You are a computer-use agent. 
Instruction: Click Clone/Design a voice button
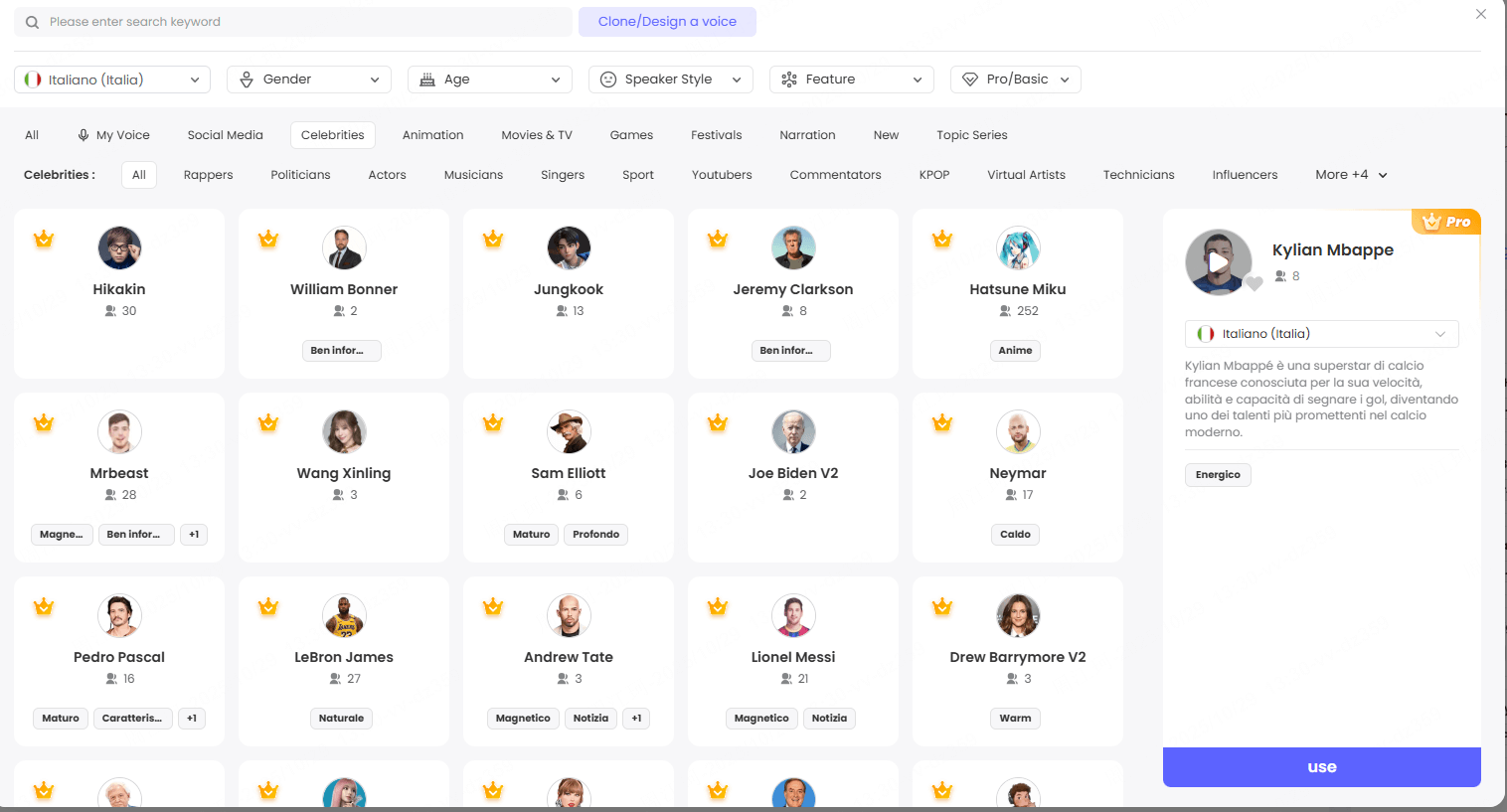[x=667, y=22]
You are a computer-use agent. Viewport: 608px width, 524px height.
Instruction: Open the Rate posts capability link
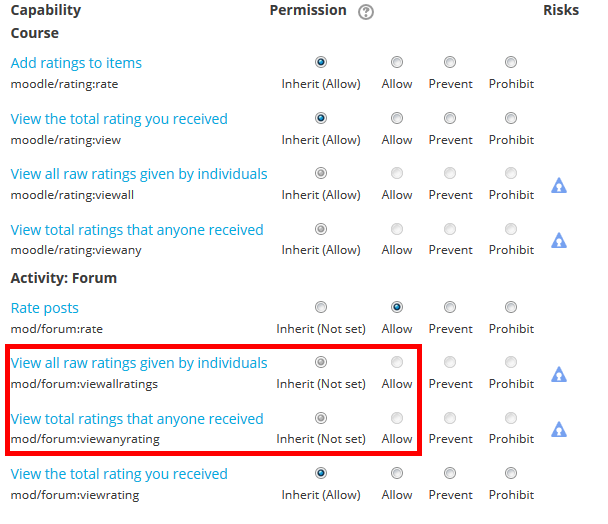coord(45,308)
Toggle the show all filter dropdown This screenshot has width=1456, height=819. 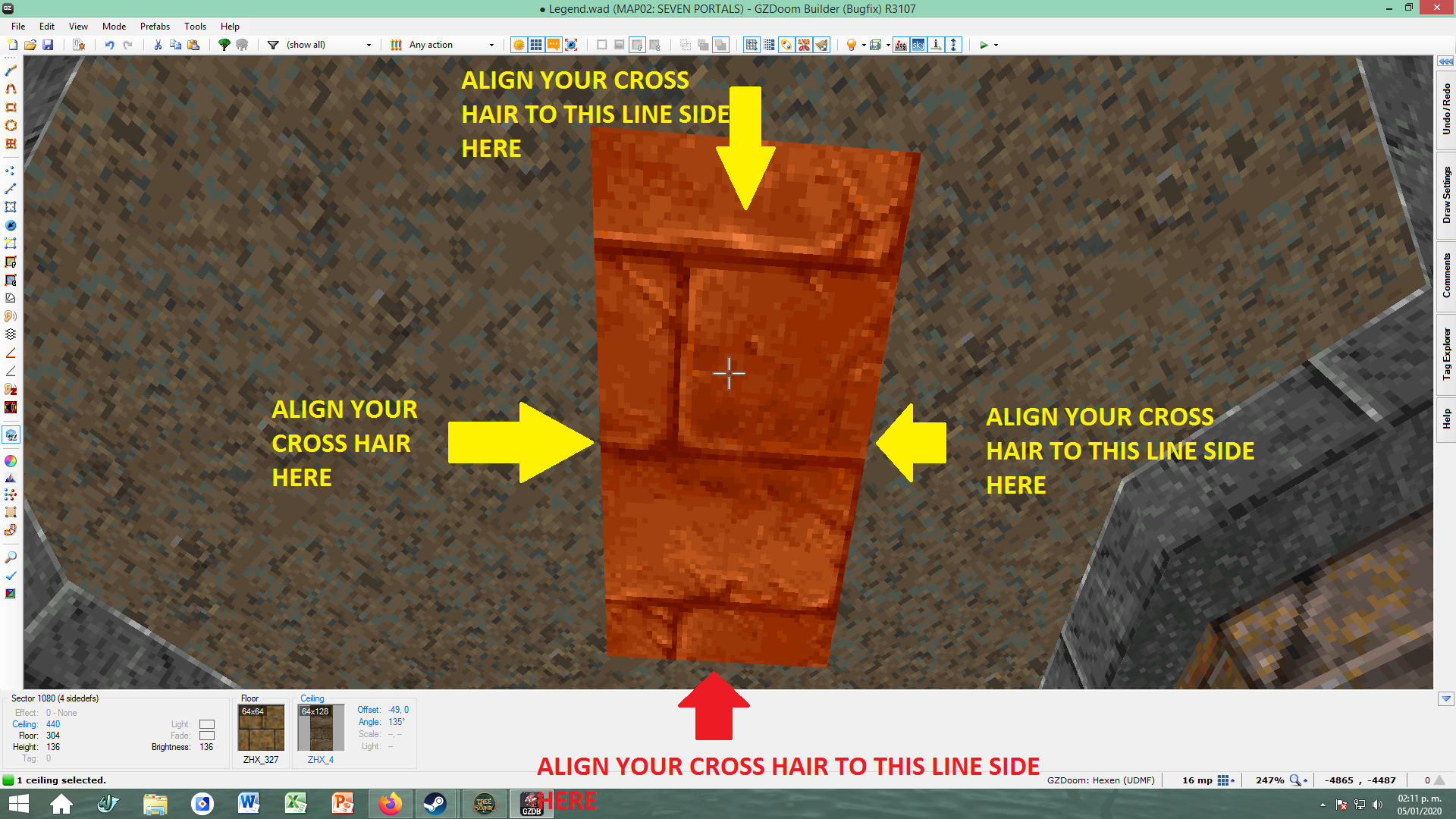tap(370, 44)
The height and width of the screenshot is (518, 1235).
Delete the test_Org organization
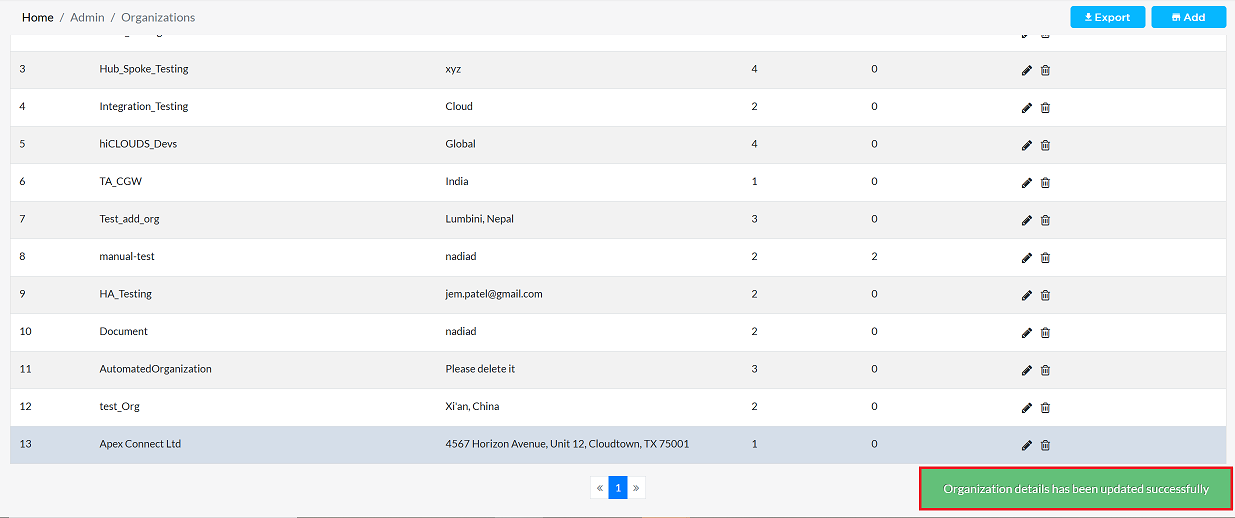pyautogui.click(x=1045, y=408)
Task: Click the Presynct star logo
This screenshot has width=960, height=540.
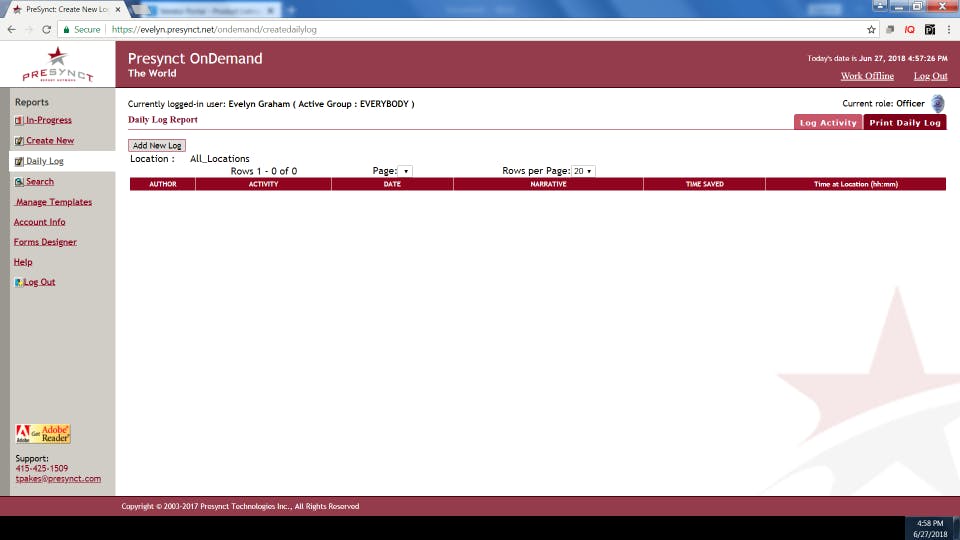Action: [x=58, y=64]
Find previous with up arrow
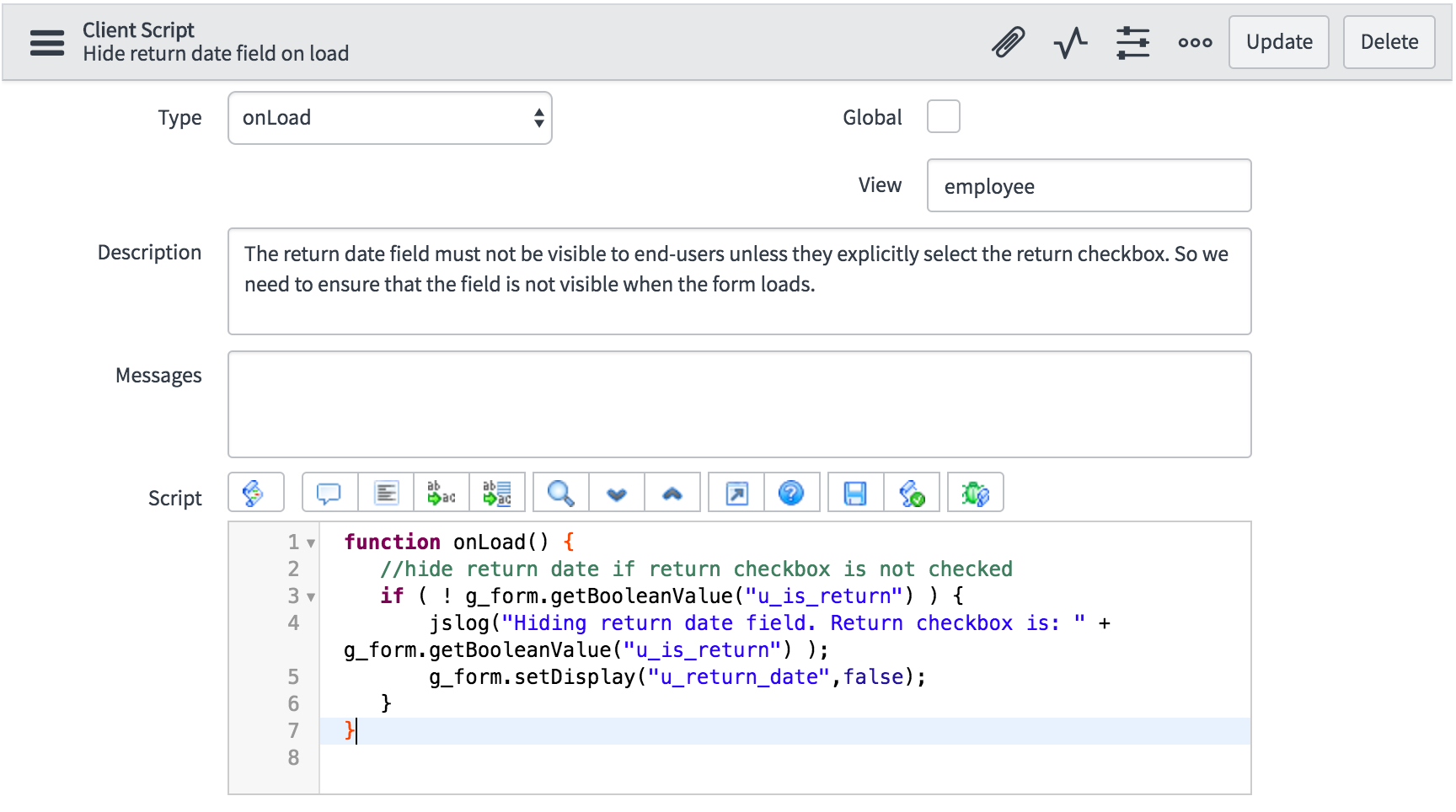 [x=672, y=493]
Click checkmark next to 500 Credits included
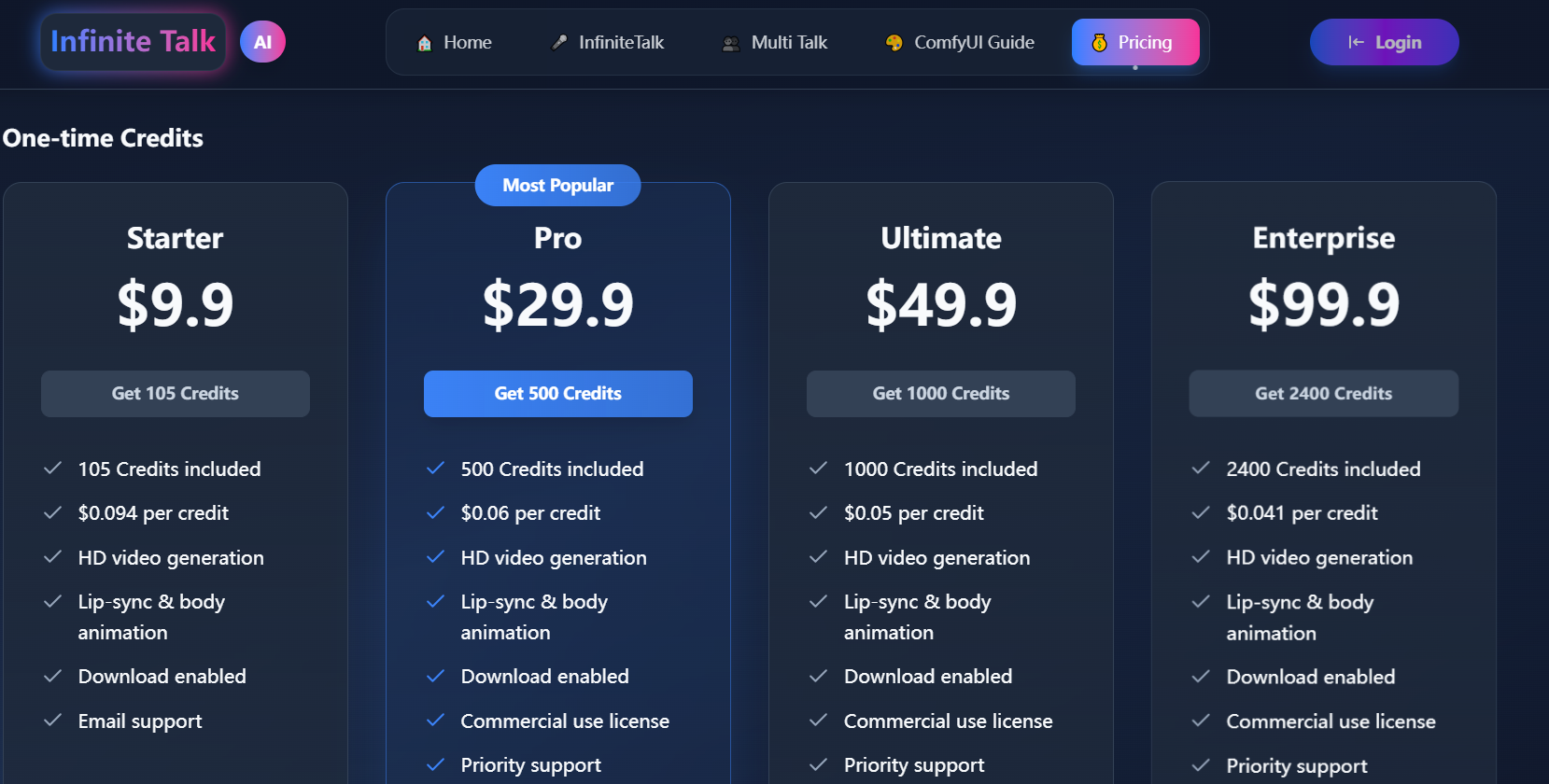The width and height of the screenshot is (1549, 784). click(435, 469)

※ ※ ※

Activity -
From the listing above, count every line where the word "computer" occurs; the answer is that number and nothing else.

Output -
2